When we use the Grok Function, we'll specify patterns in the following format: %{<pattern>:<field>}. The Function will search for the <pattern> specified in the source field, and if found, create a new field named <field> with the results.

Take a minute to browse the available patterns; then click X or press Esc to close the editor modal. Additionally, click on other pattern files' rows to see the other Grok patterns that we ship with Stream. (You can also add your own patterns as needed.)
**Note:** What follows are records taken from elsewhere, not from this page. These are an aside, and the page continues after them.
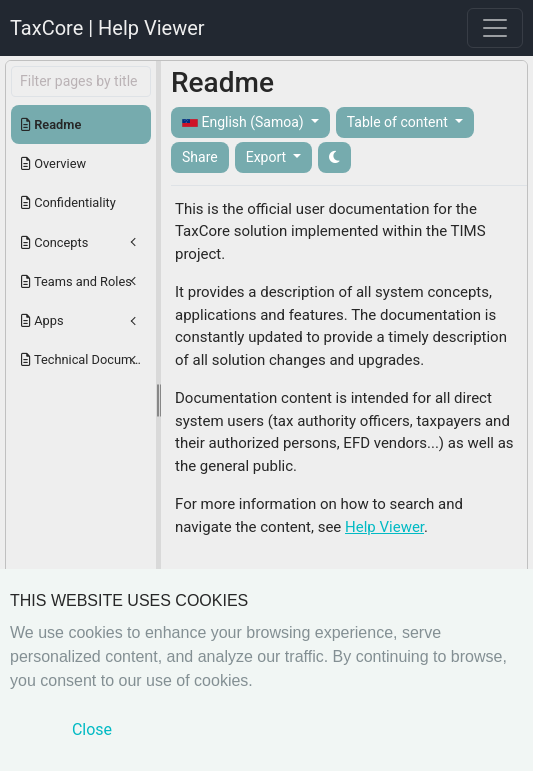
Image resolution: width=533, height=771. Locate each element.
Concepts (54, 242)
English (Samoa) (244, 122)
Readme (51, 124)
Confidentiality (68, 202)
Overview (53, 163)
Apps (42, 320)
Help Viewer (384, 527)
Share (200, 157)
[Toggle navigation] (495, 28)
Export (268, 157)
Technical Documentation (86, 359)
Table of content (399, 122)
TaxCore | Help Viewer (107, 28)
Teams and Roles (76, 281)
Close (92, 729)
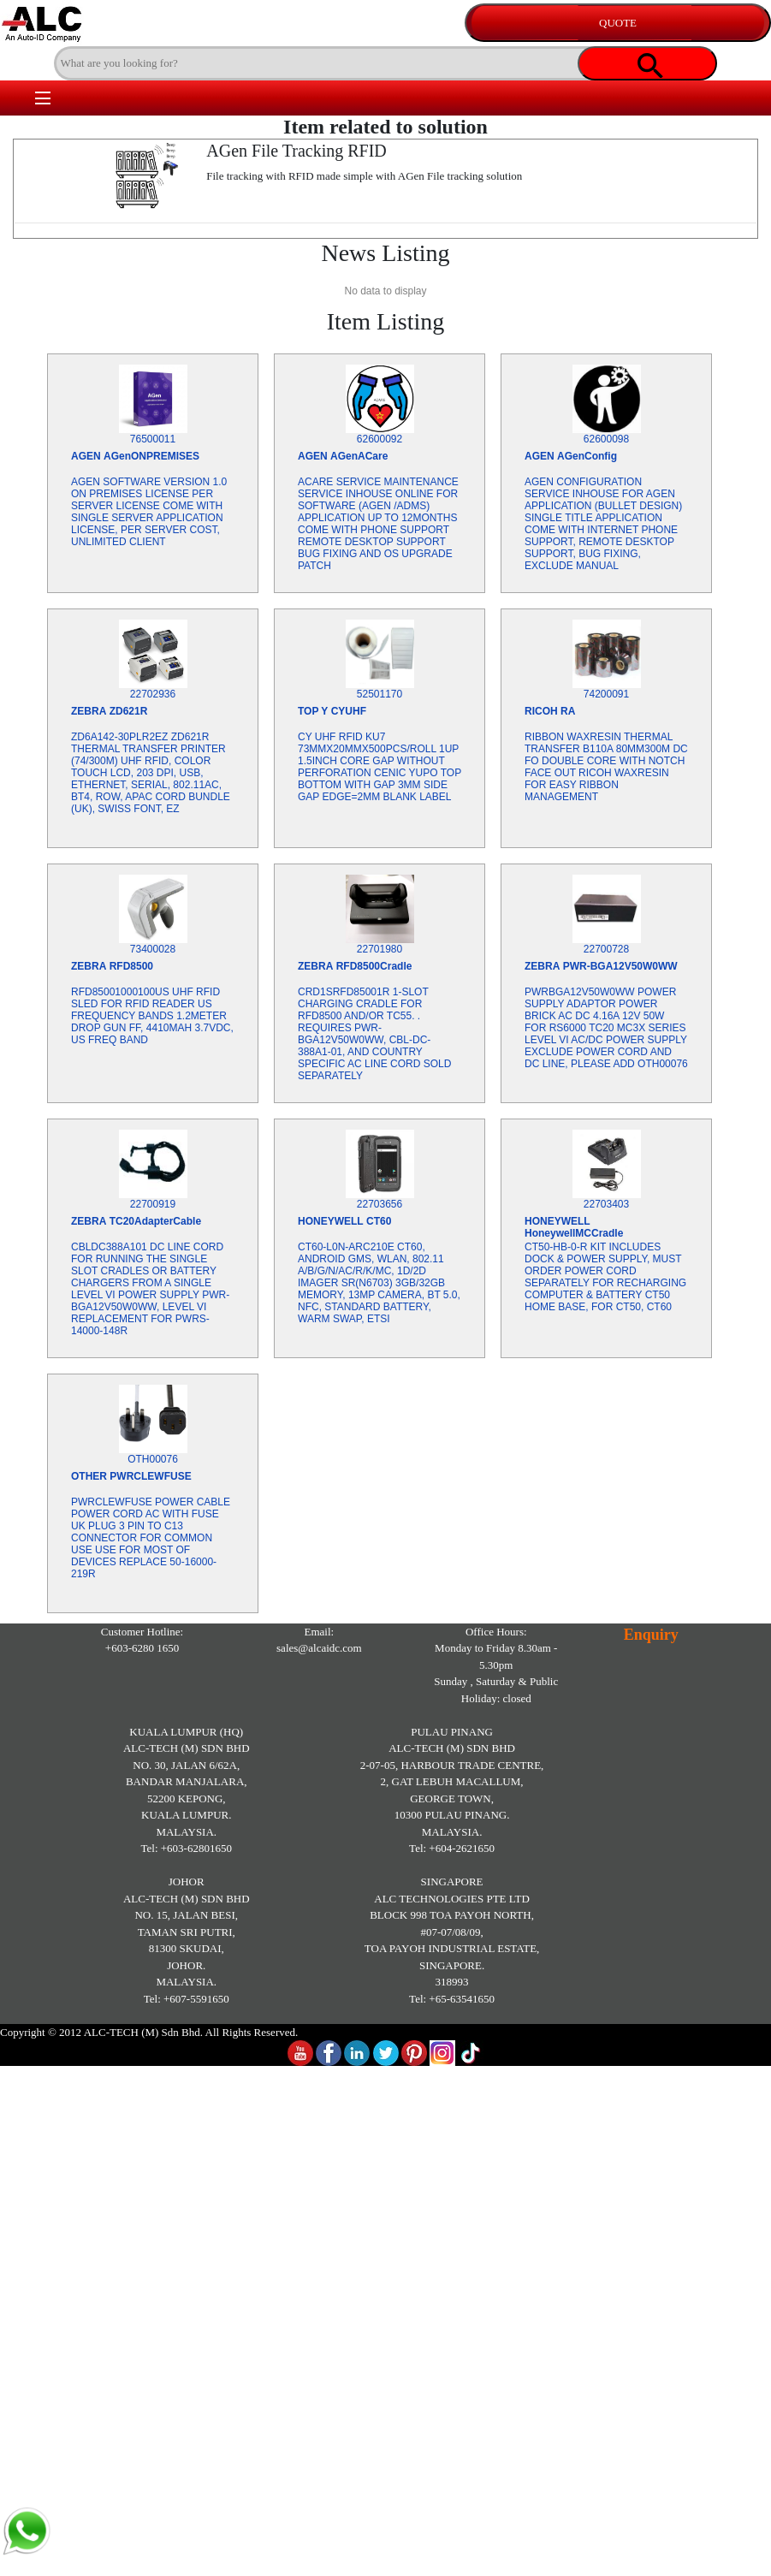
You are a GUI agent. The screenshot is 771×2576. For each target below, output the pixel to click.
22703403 (606, 1204)
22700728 (606, 949)
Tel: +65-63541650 (452, 1998)
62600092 (379, 439)
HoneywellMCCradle (574, 1233)
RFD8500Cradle (374, 966)
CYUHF (348, 711)
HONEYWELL (331, 1221)
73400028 (152, 949)
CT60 (378, 1221)
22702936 (152, 694)
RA (567, 711)
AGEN (86, 456)
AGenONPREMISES (151, 456)
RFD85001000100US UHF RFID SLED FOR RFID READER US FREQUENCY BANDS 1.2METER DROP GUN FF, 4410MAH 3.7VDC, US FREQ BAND (152, 1016)
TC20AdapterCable (155, 1221)
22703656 (379, 1204)
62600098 (606, 439)
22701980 (379, 949)
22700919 (152, 1204)
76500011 (152, 439)
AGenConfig (587, 456)
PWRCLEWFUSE (150, 1476)
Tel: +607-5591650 (186, 1998)
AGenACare (359, 456)
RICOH (541, 711)
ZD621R (129, 711)
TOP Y (313, 711)
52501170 (379, 694)
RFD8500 (131, 966)
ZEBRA (88, 711)
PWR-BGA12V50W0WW (620, 966)
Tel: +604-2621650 (452, 1848)
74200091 (606, 694)
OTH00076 (153, 1459)
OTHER (89, 1476)
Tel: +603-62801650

Let's see it in action. We'll use the sample data file named syslog_sample.log, and we'll use the Grok Function to extract filenames out of it.

important
  1. Cancel out of any Edit Grok Patterns modal you still have open.
  2. Select Processing in Stream's top nav, then click Pipelines.
  3. Click to select the extract_starter Pipeline. This opens an empty Pipeline.
  4. In the right Sample Data pane, next to syslog_sample.log, click the Simple preview link.
  5. At left, click Add Function, and search for and select the Grok function (or select it from the Standard Functions section).
  6. In the Pattern field, enter the following:
    %{UNIXPATH:cron_command}
  7. Click Save.

This should extract the command being executed by cron, or at least the first thing that looks like a UNIX file path. This is great for the entries that call a script directly. But it's a little ugly in the case of the run-parts events, because these use a compound shell commmand. So let's change it to extract the whole command, not just a UNIX path.

important
  1. Change the value of the Pattern field to:
    CMD \(%{GREEDYDATA:cron_command}\)
  2. Click Save.

Now, the cron_command field in the right pane should show the entire command that CRON executed. In the Pattern field at left, note how the parentheses before and after the pattern are escaped with \ – this is so that the Function does not include them in the results.